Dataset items
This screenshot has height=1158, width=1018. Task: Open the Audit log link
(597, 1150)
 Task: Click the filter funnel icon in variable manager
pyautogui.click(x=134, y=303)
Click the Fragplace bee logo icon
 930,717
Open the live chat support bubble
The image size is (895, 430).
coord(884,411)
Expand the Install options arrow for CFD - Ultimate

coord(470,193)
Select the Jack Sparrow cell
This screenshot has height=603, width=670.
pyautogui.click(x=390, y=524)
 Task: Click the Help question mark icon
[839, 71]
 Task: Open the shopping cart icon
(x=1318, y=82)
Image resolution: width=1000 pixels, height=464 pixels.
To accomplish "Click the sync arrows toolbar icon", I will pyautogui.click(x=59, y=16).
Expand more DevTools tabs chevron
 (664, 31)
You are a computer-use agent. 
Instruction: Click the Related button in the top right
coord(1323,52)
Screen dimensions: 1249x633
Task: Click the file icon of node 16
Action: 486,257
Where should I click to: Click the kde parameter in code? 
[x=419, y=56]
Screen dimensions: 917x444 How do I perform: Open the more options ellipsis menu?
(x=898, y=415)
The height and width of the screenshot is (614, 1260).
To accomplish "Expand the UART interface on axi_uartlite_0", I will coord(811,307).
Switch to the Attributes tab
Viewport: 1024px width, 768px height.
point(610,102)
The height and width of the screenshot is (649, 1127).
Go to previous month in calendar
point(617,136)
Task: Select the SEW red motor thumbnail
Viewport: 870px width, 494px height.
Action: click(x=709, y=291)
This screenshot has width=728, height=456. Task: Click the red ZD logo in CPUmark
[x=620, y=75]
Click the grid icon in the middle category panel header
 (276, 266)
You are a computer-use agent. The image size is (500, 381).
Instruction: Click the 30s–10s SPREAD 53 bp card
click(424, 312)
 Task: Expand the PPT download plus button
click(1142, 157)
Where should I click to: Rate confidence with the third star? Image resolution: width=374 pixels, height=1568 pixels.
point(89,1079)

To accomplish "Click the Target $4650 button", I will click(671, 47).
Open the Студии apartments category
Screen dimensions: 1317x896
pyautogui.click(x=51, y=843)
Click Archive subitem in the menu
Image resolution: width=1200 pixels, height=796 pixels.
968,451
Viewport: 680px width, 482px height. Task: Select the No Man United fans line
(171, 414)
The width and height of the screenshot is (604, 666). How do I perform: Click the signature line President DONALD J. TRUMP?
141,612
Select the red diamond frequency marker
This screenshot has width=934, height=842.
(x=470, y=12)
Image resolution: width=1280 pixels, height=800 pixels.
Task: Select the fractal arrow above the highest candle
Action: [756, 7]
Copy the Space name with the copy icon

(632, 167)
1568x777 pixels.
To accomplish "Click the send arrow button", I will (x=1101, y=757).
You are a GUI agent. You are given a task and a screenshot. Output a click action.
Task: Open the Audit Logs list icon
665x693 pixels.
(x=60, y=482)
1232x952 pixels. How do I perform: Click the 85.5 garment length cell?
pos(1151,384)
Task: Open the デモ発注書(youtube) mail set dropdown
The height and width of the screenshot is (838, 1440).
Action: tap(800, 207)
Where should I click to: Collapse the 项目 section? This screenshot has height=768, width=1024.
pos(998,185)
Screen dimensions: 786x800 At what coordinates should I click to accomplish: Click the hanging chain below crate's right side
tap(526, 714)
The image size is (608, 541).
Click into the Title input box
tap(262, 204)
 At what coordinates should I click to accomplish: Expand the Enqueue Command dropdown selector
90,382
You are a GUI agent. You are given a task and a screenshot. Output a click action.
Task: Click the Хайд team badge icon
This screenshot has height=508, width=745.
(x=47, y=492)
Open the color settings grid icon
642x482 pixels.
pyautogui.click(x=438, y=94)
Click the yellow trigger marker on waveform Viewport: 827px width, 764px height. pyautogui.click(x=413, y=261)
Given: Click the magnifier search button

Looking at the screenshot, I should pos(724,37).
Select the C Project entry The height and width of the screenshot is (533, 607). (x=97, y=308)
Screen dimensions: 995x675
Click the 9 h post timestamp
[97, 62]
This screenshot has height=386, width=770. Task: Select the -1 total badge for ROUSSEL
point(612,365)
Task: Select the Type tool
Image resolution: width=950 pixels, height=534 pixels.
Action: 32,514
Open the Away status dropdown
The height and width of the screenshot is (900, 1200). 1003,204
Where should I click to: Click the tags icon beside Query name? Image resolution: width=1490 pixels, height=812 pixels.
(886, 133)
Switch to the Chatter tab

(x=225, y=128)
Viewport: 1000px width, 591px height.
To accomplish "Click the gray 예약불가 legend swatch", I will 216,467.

_BRIEF_:
The lines above, starting at the one with "Expand the Install" and ending at the one with "Image resolution: width=1000", are the only ones to return, exactly as written.

_EXPECTED ANSWER_:
Expand the Install options arrow for CFD - Ultimate

coord(470,193)
Select the Jack Sparrow cell
This screenshot has height=603, width=670.
pyautogui.click(x=390, y=524)
 Task: Click the Help question mark icon
[839, 71]
 Task: Open the shopping cart icon
(x=1318, y=82)
Image resolution: width=1000 pixels, height=464 pixels.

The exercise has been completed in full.